5 Evidence Handling Failures That Cost Attorneys Everything
These are real cases with real consequences. Every one of them involved an evidence handling failure that modern tools could have prevented.
Not theoretical risks. Not worst-case hypotheticals. Five situations where attorneys, parties, and forensic examiners failed to preserve, protect, or verify digital evidence, and paid for it with sanctions, default judgments, suspended licenses, and a verdict that shocked the country.
The dollar amounts speak for themselves. So do the outcomes.
1. Allied Concrete Co. v. Lester (Va. 2013)
What happened: Isaiah Lester filed a wrongful death suit after his wife was killed in a construction accident. During discovery, opposing counsel sought access to Lester's Facebook page. Lester's attorney, Matthew Murray, told his paralegal to tell Lester to “clean up” his Facebook page.
Lester deactivated his account and deleted 16 photographs, including photos of him holding a beer and wearing a shirt that would have undermined his emotional distress claims. When opposing counsel asked directly whether Lester had a Facebook account, Murray represented that he did not.
That was false. And it was discovered.

## PROBLEMS TO WORK ON
**1.** Set down the stretch of the article on evidence handling failures from "1. Allied Concrete" through "he did not.", word for word.
**2.** According to the article on evidence handling failures, how many photographs did Lester delete?

## DATA EXTRACT
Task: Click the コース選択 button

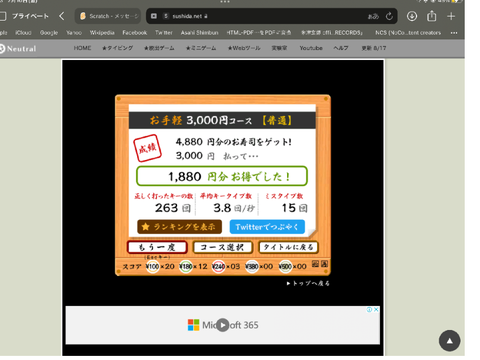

## RESPONSES TO THE TASKS
**1.**
1. Allied Concrete Co. v. Lester (Va. 2013)
What happened: Isaiah Lester filed a wrongful death suit after his wife was killed in a construction accident. During discovery, opposing counsel sought access to Lester's Facebook page. Lester's attorney, Matthew Murray, told his paralegal to tell Lester to “clean up” his Facebook page.
Lester deactivated his account and deleted 16 photographs, including photos of him holding a beer and wearing a shirt that would have undermined his emotional distress claims. When opposing counsel asked directly whether Lester had a Facebook account, Murray represented that he did not.

**2.** Lester deleted 16 photographs.